Après Azéma, voici la soeur aînée, Madodine. C'est le récit que je tiens d'Estelle, sa fille et mon arrière-grand-mère, en espérant qu'il intéressera, un jour, Gabrielle et Julie, mes petites-filles.
Aux yeux nos contemporains, l'abandon du droit d'aînesse, acquis de la Révolution Française, est une justice élémentaire. On n'oublie qu'un détail : il causa la ruine de la petite
paysannerie.
Sous l'Ancien Régime, les bâtiments et les terres revenaient à un héritier unique : l'aîné.
Tout change avec la fin du droit d'aînesse. L'héritage est divisé entre les enfants .
Le partage fractionne la terre et les propriétaires trop nombreux, donc trop petits, tombent dans la misère. Les sols n'ont pas tous la même qualité ; pour être certain de ne léser personne, on
découpe chaque lambeau de terre en autant de parcelles que d'héritiers. Après deux ou trois générations, la campagne est devenue un fouillis de minuscules lopins inexploitables car
inadaptés à toute mécanisation. Il faudra un remembrement autoritaire, au vingtième siècle, pour réorganiser le territoire.
En attendant, au dix-neuvième siècle, souffle un vent de progrès. L'agriculture doit se moderniser, il faudrait des moyens.
Les plus riches se débrouillent, ils évitent l'éclatement des exploitations en limitant les naissances et en procédant à des mariages entre cousins. C'est une pratique réfléchie et prévoyante de
l'endogamie, elle protège et arrondit les héritages, mais le petit exploitant qui survit à peine reste pauvre et à l'écart du changement.
En même temps, l'industrie qui se développe fait une bonne affaire ; les petits agriculteurs démunis lui apportent la force de leurs bras.
En général, on imagine un exode radical, de la ferme paternelle à la grande ville lointaine. La mémoire collective est marquée par les Auvergnats ou les Bretons de Paris, mais, dans beaucoup de
régions, l'exode rural se fait sans déplacement. Le paysan devient ouvrier à l'usine d'à côté, parfois si proche qu'il n'a pas besoin de déménager. C'est déjà le moderne "rurbain", celui
qui travaille en ville et vit à la campagne. Le village se transforme en cité-dortoir.
D'autres paysans, pour sortir de la pauvreté, se mettent à cumuler plusieurs métiers, comme une prémonition de l'auto-entrepreneur(?!).

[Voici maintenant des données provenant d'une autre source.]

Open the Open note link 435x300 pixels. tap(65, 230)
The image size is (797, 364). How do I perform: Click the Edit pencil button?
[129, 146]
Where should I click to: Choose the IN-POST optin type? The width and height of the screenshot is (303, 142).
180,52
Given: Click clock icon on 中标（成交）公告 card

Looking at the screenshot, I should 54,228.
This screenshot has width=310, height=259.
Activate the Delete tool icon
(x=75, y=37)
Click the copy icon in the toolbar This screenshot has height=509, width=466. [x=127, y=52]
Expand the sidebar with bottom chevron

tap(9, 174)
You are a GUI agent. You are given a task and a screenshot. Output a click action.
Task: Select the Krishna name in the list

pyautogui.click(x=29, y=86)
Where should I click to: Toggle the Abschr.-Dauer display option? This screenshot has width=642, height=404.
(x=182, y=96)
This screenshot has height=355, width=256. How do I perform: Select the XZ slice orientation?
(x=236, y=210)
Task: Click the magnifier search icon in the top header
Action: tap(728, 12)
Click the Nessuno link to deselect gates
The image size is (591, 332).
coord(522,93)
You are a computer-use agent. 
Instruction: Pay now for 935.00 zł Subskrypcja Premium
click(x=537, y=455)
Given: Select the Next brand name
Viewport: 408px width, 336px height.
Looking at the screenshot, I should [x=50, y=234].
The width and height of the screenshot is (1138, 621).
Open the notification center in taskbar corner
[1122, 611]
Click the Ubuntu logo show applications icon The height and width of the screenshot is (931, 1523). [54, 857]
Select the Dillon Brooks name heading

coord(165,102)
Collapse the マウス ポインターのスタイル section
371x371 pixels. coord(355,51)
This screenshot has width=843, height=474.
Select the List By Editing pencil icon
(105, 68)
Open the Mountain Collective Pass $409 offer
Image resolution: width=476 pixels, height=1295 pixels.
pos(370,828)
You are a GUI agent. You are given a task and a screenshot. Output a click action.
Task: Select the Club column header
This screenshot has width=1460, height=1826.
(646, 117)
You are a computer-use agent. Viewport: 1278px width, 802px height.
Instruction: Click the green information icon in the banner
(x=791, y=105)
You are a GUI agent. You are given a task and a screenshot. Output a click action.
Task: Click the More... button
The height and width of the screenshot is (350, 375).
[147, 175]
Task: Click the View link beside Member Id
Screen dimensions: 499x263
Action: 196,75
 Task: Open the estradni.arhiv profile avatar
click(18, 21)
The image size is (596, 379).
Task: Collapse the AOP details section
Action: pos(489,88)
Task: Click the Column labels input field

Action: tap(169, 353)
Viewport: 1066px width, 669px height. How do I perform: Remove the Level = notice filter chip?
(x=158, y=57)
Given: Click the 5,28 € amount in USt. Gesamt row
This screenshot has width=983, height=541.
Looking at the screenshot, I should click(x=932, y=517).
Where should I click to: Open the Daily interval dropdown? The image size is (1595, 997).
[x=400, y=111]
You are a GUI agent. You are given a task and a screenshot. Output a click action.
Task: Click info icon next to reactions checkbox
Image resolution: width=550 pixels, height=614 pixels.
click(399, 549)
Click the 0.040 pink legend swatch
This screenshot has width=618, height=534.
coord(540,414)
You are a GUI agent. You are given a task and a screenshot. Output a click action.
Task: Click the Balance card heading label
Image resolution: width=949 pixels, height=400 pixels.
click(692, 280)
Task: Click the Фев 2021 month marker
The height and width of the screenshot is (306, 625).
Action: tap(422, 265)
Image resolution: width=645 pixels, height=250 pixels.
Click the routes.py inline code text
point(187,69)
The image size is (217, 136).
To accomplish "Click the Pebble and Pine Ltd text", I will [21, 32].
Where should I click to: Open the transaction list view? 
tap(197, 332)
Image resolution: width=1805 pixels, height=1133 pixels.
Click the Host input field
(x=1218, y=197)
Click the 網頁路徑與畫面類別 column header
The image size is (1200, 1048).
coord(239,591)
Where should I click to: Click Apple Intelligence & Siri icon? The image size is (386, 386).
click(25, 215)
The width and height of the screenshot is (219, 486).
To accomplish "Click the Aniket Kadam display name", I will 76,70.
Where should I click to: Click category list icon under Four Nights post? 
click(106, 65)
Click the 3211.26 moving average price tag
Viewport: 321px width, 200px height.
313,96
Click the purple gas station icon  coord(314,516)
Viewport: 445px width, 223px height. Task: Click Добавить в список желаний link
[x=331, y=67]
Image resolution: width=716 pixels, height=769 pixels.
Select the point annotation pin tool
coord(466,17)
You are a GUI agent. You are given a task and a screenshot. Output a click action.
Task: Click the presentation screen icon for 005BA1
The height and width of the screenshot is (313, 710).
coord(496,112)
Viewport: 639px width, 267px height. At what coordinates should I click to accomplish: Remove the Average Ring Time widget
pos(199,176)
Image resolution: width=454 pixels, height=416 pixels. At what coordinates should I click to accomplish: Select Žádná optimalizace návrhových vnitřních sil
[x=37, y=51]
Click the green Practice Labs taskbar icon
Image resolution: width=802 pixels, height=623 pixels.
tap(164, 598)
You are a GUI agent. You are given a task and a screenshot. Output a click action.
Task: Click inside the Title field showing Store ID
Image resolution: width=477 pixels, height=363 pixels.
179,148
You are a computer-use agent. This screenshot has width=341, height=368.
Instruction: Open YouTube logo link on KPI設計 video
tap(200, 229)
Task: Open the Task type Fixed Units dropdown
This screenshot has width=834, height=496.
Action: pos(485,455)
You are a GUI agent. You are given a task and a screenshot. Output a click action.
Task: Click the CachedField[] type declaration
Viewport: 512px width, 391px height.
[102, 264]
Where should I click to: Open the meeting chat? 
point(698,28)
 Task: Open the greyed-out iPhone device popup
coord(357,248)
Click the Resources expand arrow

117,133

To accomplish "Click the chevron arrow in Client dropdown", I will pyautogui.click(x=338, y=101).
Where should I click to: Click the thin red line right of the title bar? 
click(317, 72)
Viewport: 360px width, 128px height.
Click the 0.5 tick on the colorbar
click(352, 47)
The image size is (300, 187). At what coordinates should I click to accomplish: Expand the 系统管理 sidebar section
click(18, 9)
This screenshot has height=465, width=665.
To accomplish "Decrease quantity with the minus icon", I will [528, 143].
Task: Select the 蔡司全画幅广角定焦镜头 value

Ils ajoutent à l'agriculture des activités de
complément ; en fin de compte, c'est une suite de la vieille tradition de polyculture-élevage.
L'histoire de Madodine et Tailleur en est un exemple.
Quand Marie-Caroline et Désiré se marient au lendemain de la guerre, en 1871, ils forment un jeune couple travailleur et décidé à réussir.
On les appelle rarement par leurs prénoms qui semblent réservés aux actes officiels. Au quotidien, suivant l'usage des campagnes, on utilise plutôt un surnom : on appelle Désiré
Tailleur, c'est son métier, et Marie-Caroline devient Madodine. Bien malin qui peut expliquer l'origine du mot. Les uns tiennent pour une déformation enfantine ; à les écouter,
des bambins malhabiles auraient simplifié un prénom trop compliqué pour eux. Pour d'autres, il s'agirait de la contraction de Marie-Caroline avec Odile, son deuxième prénom. La vérité tient
peut-être un peu des deux ; en tout cas, le surnom d'usage remplace le prénom.
Pour s'établir, chacun apporte une terre minuscule mais, par chance, bien située : elles sont voisines et celle de Tailleur compense son exiguïté par sa situation au bord de la
rue principale.
Avant leur mariage, ils ont travaillé dur et économisé sou par sou. Un projet s'impose immédiatement: utiliser leur pécule et ce terrain bien placé pour bâtir une maison.
Tailleur trouve l'occasion rêvée d'afficher son goût de la modernité. Pour la première fois au village, on tourne le dos aux voussettes de briques ; la maison de Désiré a des
plafonds plats . Tout le village défile pour admirer la nouveauté.
N'en déplaise aux actuels tenants de l'antique et du rustique, le progrès était réel : un plafond plat blanchi signifie beaucoup plus de lumière dans la pièce, le jour est plus long, sutout en
hiver. Ce n'est pas sans intérêt pour un tailleur.
Mais comment l'idée lui est-elle venue ?
Au village où les nouveaux sont rares, l'extraordinaire s'est produit : un étranger s'est installé, c'est un plâtrier-staffeur italien attiré par l'ouverture de nombreux chantiers dans la région.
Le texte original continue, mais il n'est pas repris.